O time era espetacular e todos os jogadores atuavam no Brasil. Via-os frequentemente no Maracanã, acompanhava as mesas-redondas, era fã das crônicas de Nelson Rodrigues e simpatizava com João Saldanha, que eu considerava muito divertido e inteligente.

Acompanhei siderado as Eliminatórias, quando o "escrete" infligia derrotas memoráveis a seus adversários, com uma equipe ofensiva e um ataque inesquecível –Jairzinho, Tostão, Pelé e Edu–, o melhor já visto num gramado por minhas retinas fatigadas.

Em 1978, jovem militante universitário, opunha-me ferrenhamente à ditadura, tanto no Brasil quanto na Argentina, a sede da Copa, mas não hesitei em nenhum momento. Torci pelo time de Coutinho, bom treinador, que injustamente virou piada por ter considerado o Brasil "campeão moral" do torneio. Pois realmente foi.

A seleção tinha lá seus problemas, mas era boa de bola –e saiu da Argentina sem perder nenhum jogo. A goleada dos donos da casa contra o Peru, que nos desclassificou pelo saldo de gols, é um dos capítulos mais nebulosos da história do futebol.
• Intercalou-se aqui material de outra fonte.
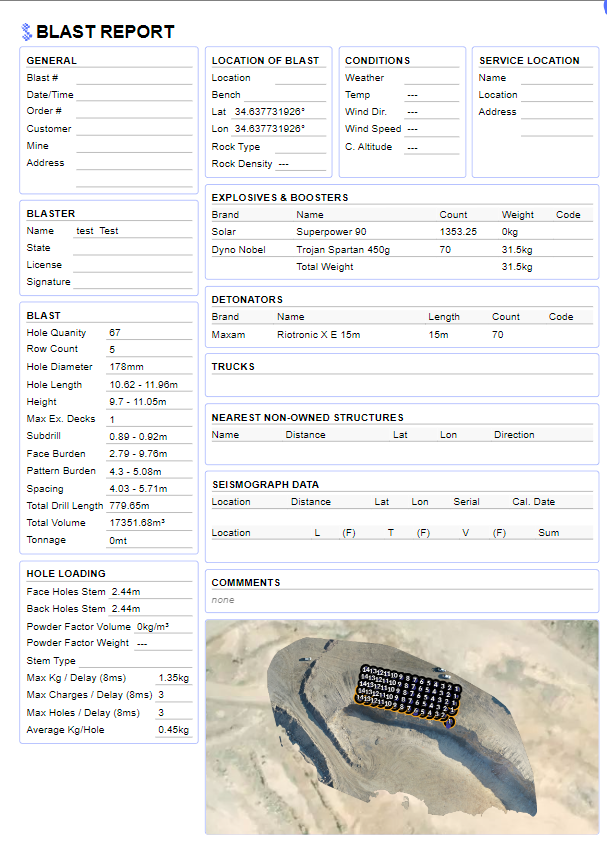The width and height of the screenshot is (607, 846).
Task: Select the Date/Time input field
Action: 133,95
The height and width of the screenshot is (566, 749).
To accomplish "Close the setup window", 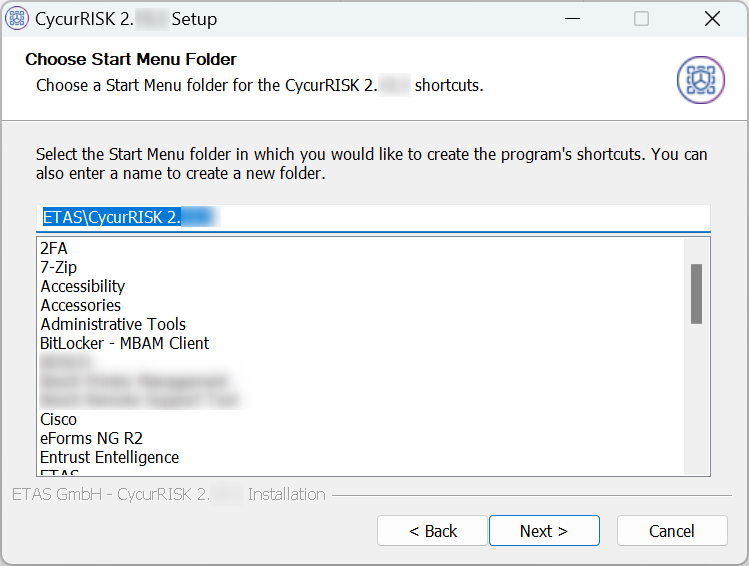I will 712,18.
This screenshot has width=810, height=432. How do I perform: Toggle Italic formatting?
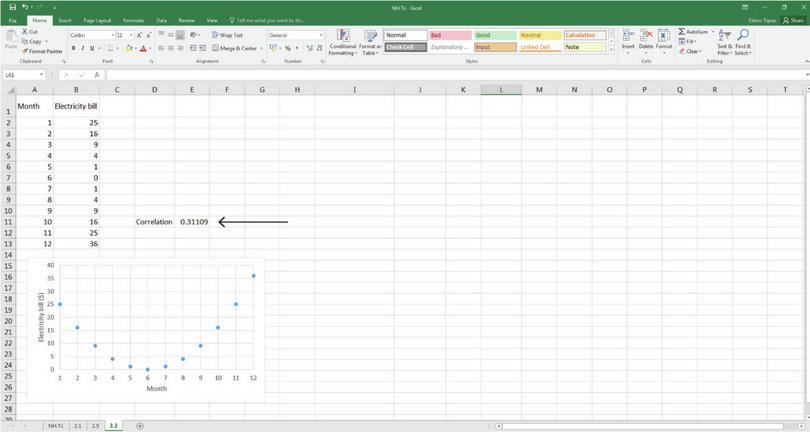pyautogui.click(x=83, y=48)
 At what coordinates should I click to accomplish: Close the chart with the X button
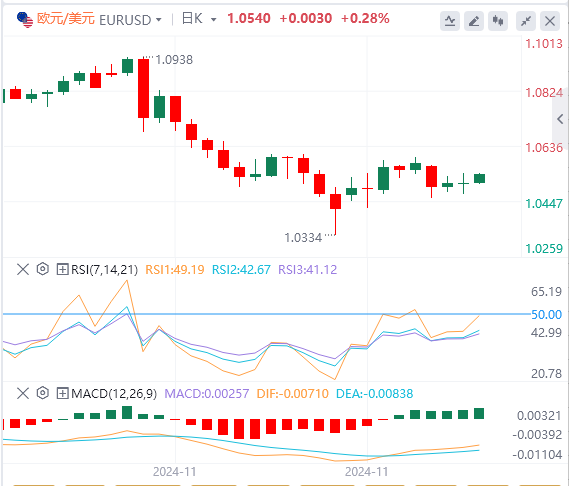(x=550, y=21)
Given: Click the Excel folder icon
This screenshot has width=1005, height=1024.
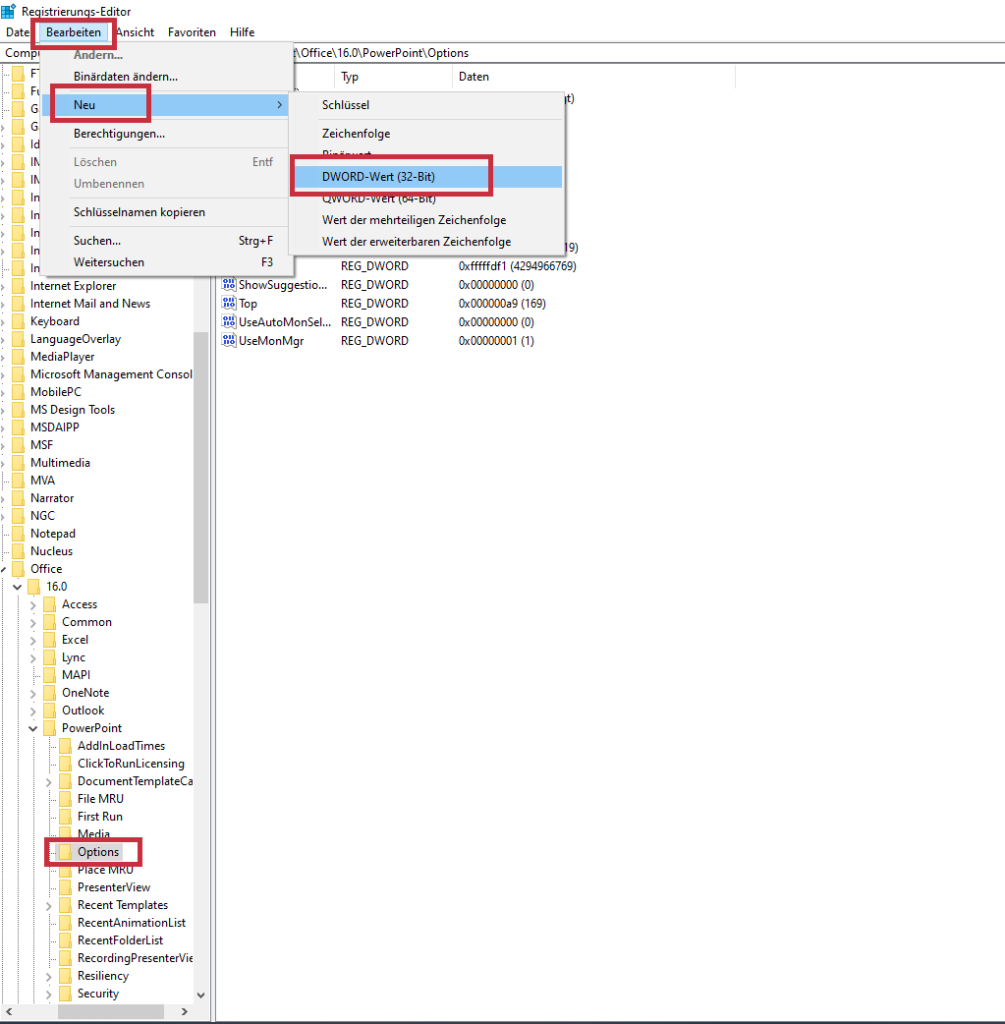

Continuei a torcer pela seleção nas Copas seguintes e não pretendo mudar. Nem conseguiria. Minhas relações com o futebol e com a música popular são canais importantes para minha identificação ou meu acesso ao Brasil –um Brasil que eu sei que existe, embora às vezes desapareça, sem, porém, deixar de estar lá. Como diz a canção de Morais Moreira, "eu sou Elza Soares / eu sou Mané Garrincha".

Claro que tenho minhas críticas à maneira como a organização da Copa foi conduzida. Já escrevi aqui que perdemos uma oportunidade de demonstrar para nós mesmos que podemos ser eficientes, criativos e honestos. Prevaleceram os interesses políticos, a falta de planejamento, o desperdício, o empurra com a barriga e o deixa que na última hora a gente vê.

Um sentimento de desconforto e insatisfação dissemina-se pelo país. A gente não quer só comida. Galerinhas radicalizadas vão aproveitar para tocar o horror. Nada tenho contra protestos, mas detesto estupidez e violência, institucionalizadas ou não. Não vai ter Copa, dizem. É? Bem, para mim, com certeza, vai ter.